Stored items
+--

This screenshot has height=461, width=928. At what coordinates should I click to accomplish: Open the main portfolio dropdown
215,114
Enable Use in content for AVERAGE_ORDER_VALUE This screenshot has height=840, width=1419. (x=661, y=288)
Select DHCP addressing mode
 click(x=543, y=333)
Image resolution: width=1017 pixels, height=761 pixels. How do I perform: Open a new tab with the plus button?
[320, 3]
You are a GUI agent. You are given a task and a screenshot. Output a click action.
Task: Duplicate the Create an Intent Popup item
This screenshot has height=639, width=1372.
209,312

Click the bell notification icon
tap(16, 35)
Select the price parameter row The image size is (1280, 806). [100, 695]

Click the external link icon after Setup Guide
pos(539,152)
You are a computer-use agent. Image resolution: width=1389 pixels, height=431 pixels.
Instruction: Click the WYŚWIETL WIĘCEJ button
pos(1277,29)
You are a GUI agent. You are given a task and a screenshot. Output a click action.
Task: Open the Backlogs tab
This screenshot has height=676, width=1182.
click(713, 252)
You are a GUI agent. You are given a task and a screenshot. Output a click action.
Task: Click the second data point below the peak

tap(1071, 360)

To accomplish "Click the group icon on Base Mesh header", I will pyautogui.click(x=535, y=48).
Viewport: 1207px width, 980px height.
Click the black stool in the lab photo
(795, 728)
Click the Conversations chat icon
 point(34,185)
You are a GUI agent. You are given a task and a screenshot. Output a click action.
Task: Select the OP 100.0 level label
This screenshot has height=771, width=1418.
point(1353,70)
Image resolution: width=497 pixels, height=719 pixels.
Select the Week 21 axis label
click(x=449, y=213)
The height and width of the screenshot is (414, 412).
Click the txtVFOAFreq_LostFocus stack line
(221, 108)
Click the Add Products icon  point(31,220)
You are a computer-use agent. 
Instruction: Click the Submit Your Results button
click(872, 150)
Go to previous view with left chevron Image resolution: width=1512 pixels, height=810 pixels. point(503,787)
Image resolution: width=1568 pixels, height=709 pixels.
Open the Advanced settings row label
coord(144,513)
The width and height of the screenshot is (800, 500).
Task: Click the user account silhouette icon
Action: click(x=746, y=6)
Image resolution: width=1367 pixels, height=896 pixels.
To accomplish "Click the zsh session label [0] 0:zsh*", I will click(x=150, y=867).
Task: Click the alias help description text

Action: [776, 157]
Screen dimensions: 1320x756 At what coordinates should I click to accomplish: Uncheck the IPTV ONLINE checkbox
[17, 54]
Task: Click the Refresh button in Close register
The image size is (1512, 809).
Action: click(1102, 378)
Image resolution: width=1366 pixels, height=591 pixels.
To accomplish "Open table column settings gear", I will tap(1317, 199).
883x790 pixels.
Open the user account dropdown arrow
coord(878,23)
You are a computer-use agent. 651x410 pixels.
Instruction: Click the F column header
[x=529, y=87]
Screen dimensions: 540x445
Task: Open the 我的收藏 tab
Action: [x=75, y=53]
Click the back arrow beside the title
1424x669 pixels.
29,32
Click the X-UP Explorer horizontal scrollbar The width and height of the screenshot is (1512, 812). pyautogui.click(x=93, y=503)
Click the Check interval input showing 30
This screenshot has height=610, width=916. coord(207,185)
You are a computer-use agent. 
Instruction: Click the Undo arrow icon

+--

Task prompt> Make a copy of each line in the records that has the word "computer".

Result>
You are a computer-use agent. Image resolution: width=1389 pixels, height=431 pixels.
You are a computer-use agent. 
You are a computer-use agent. 651x410 pixels.
You are a computer-use agent. 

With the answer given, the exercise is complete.